2021年の7月が142年の観測史上最も暑い7月だったことが発表されるなど、近年急激に気温が上昇しつつあることは記録から明らかですが、100年単位のデータだけを見せられてもあまりピンときません。NASAが2022年3月7日に公開したムービーを見ると、1880年から2021年までの気温がどう変化してきたのかが視覚的に理解できます。

SVS: GISTEMP Climate Spiral

https://svs.gsfc.nasa.gov/4975

Watch Global Temperatures Spiral Out of Control in New Climate Change Animation

https://www.sciencealert.com/watch-global-temperatures-spiral-out-of-control-in-this-new-climate-change-animation

NASAが公開した「気候変動スパイラル」は、以下から見ることができます。

A spiral of global surface temperatures from 1880 to 2021 - YouTube

ムービーが始まると、1880年1月から12月の気温の推移が白い線で示されます。この円は、全地球の表面温度変化の推定値を算出するGISS Surface Temperature Analysisのデータを元に、1951年から1980年の各月の平均気温を基準として、その平均気温と1880年から2021年の各月の平均気温の差を表したもの。例えば1880年はすべての月が基準となる気温を下回っているため、緑色の円の内側に線が収まっています。

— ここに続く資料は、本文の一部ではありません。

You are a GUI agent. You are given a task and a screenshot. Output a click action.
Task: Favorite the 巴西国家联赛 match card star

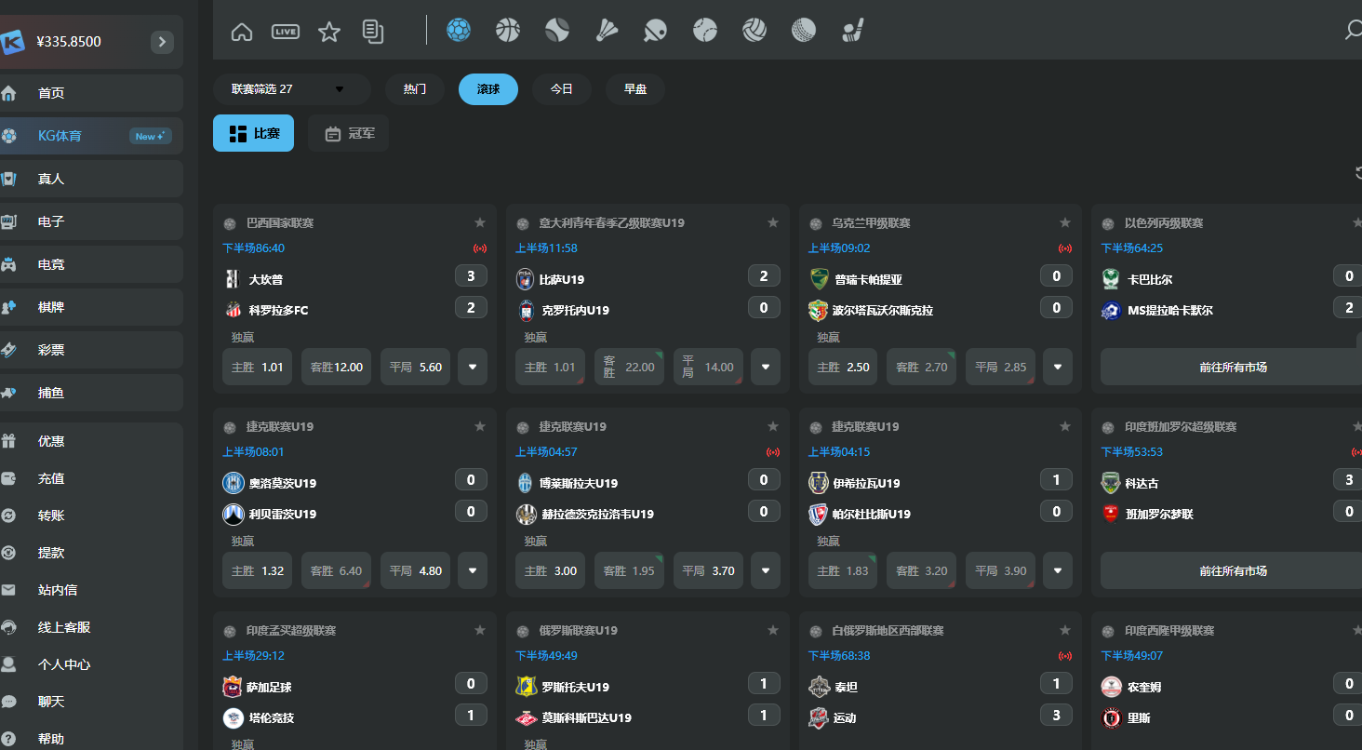(480, 223)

その後もぐるぐると線が追加されていきます。この1887年1月は、1月としては2番目に寒い1月だったため、線が特に内側に近づきました。



20世紀に入っても特に変化はありませんでしたが、1940年代に入ると急に線が外側に振れ始めます。



1992年9月が基準を0.01度だけ下回ったのを最後に、線が緑色の円の内側に入ることはなくなり、線の色も気温が高くなったことを示す赤色へと推移していきます。

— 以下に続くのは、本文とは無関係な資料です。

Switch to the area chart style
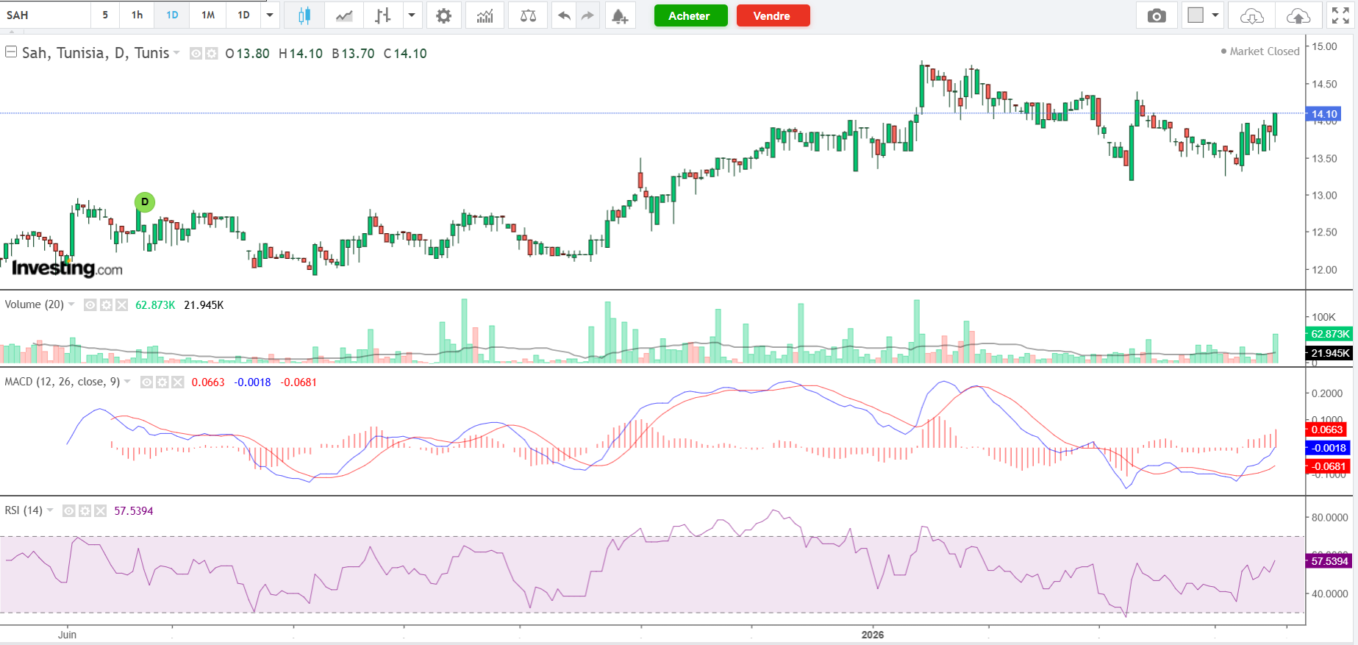coord(344,15)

2016年には、ついに基準を1度以上上回ることが当たり前に。



そして、2021年時点では以下のように線が真っ赤になりました。



「気候スパイラル」を横から見ると、気温が1980年代から急激に上昇しているのがよく分かります。



この視覚化は、イギリス・レディング大学の気候科学者であるエド・ホーキンス氏によるもの。2016年にブラジルで開催されたリオ五輪の開会式でも取り上げられ、話題となりました。